(Stored items)
=-=-=-=-=

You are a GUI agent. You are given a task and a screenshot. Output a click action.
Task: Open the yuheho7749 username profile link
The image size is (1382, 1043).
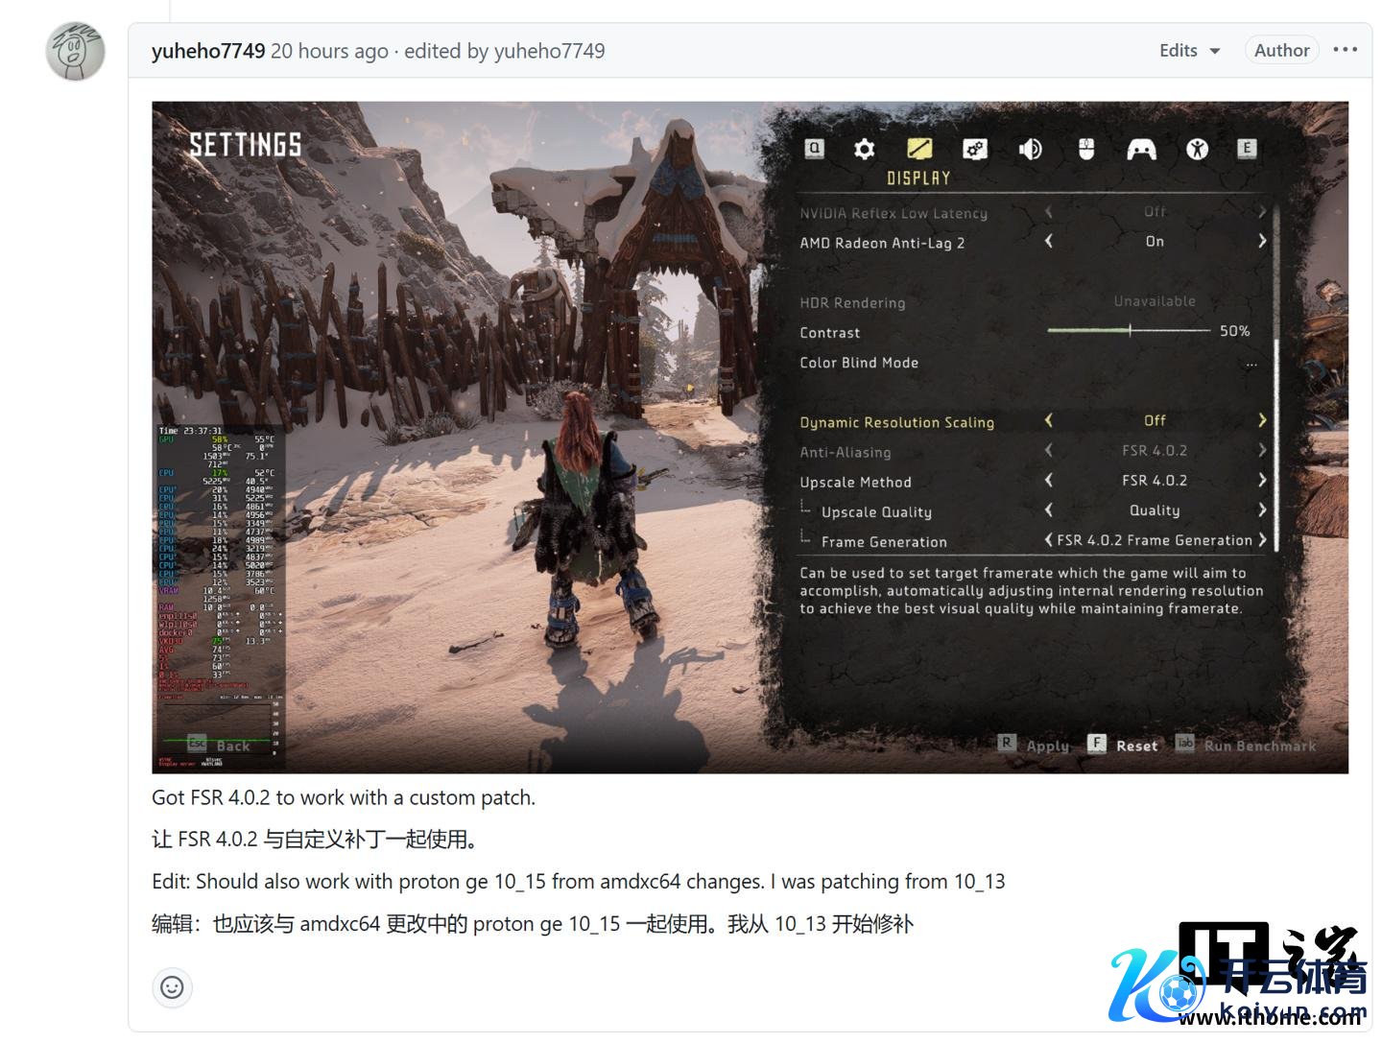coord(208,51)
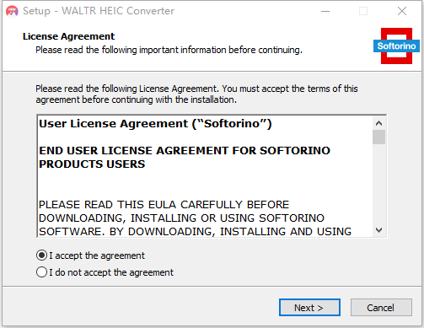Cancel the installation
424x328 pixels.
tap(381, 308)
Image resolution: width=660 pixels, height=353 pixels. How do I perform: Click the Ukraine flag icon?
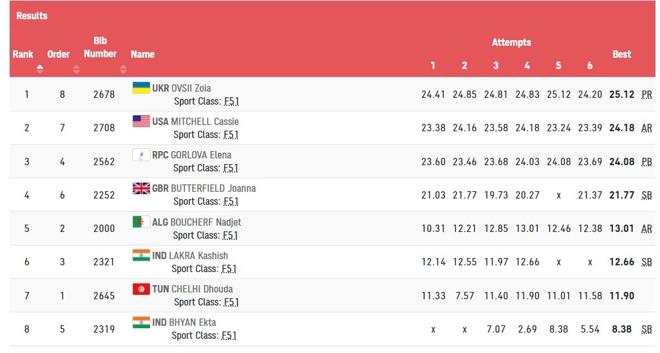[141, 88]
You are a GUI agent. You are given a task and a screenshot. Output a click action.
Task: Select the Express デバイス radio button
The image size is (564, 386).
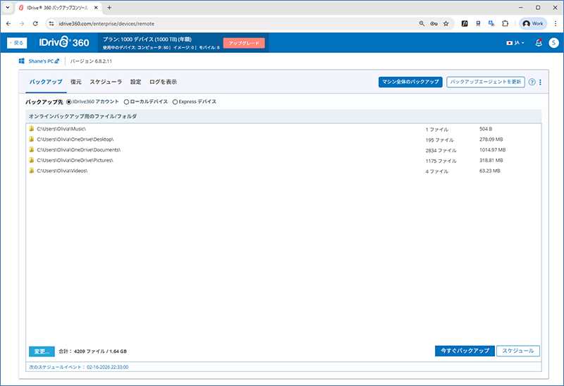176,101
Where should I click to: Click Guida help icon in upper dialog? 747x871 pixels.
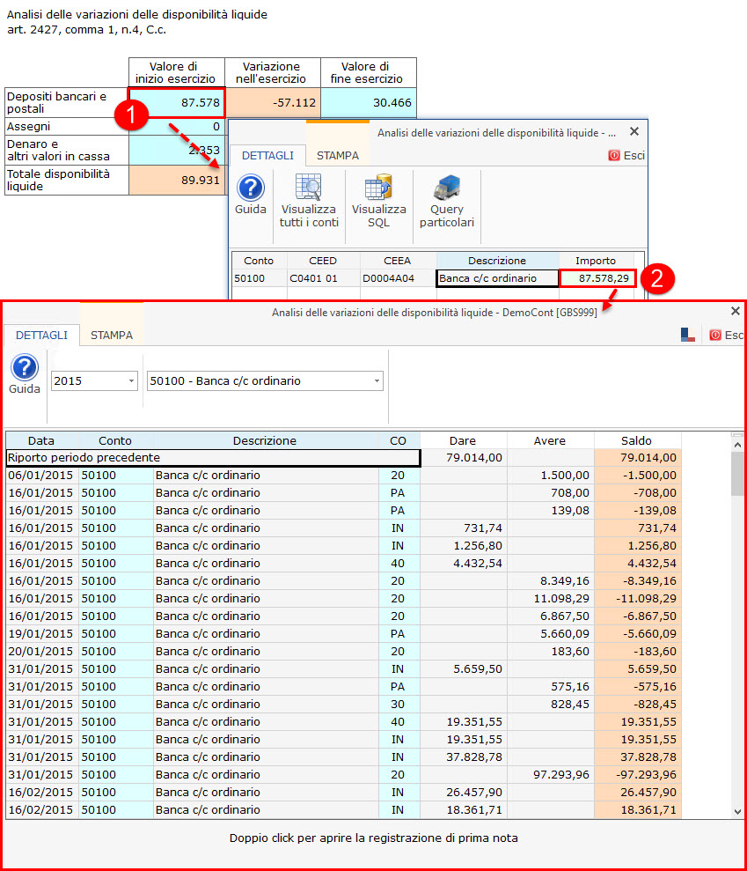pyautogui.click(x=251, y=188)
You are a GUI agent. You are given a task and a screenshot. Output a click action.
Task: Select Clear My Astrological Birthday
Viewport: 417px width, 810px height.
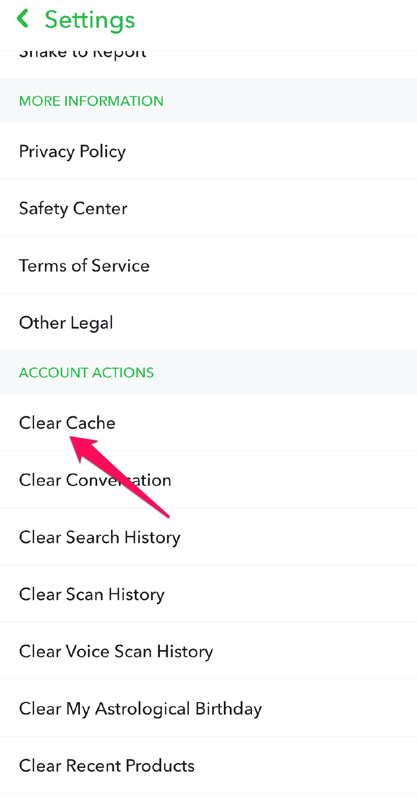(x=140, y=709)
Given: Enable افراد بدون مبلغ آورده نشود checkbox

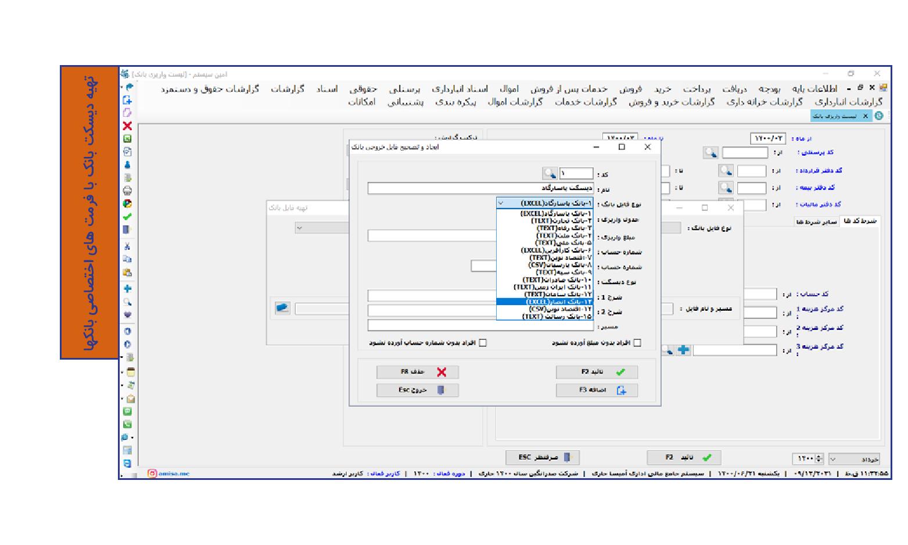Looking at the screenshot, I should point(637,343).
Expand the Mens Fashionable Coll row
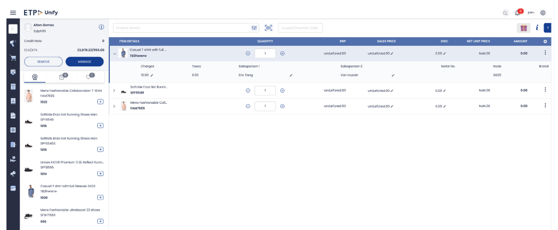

=-=-=-=-=

Transcribe all records verbatim, no pictures.

You are a GUI agent. You are given a task and a screenshot. Output a click action.
Task: Open the yuheho7749 username profile link
The image size is (1382, 1043).
coord(208,51)
Cancel the installation
424x328 pixels.
tap(381, 308)
Image resolution: width=660 pixels, height=353 pixels. How do I perform: Click the Ukraine flag icon?
[141, 88]
You are a GUI agent. You are given a task and a screenshot. Output a click action.
Task: Select the Express デバイス radio button
The image size is (564, 386).
176,101
Where should I click to: Click Guida help icon in upper dialog? 747x871 pixels.
pyautogui.click(x=251, y=188)
You are a GUI agent. You are given a task and a screenshot. Output a click action.
Task: Select Clear My Astrological Birthday
Viewport: 417px width, 810px height.
(x=140, y=709)
Given: Enable افراد بدون مبلغ آورده نشود checkbox

Looking at the screenshot, I should point(637,343).
Expand the Mens Fashionable Coll row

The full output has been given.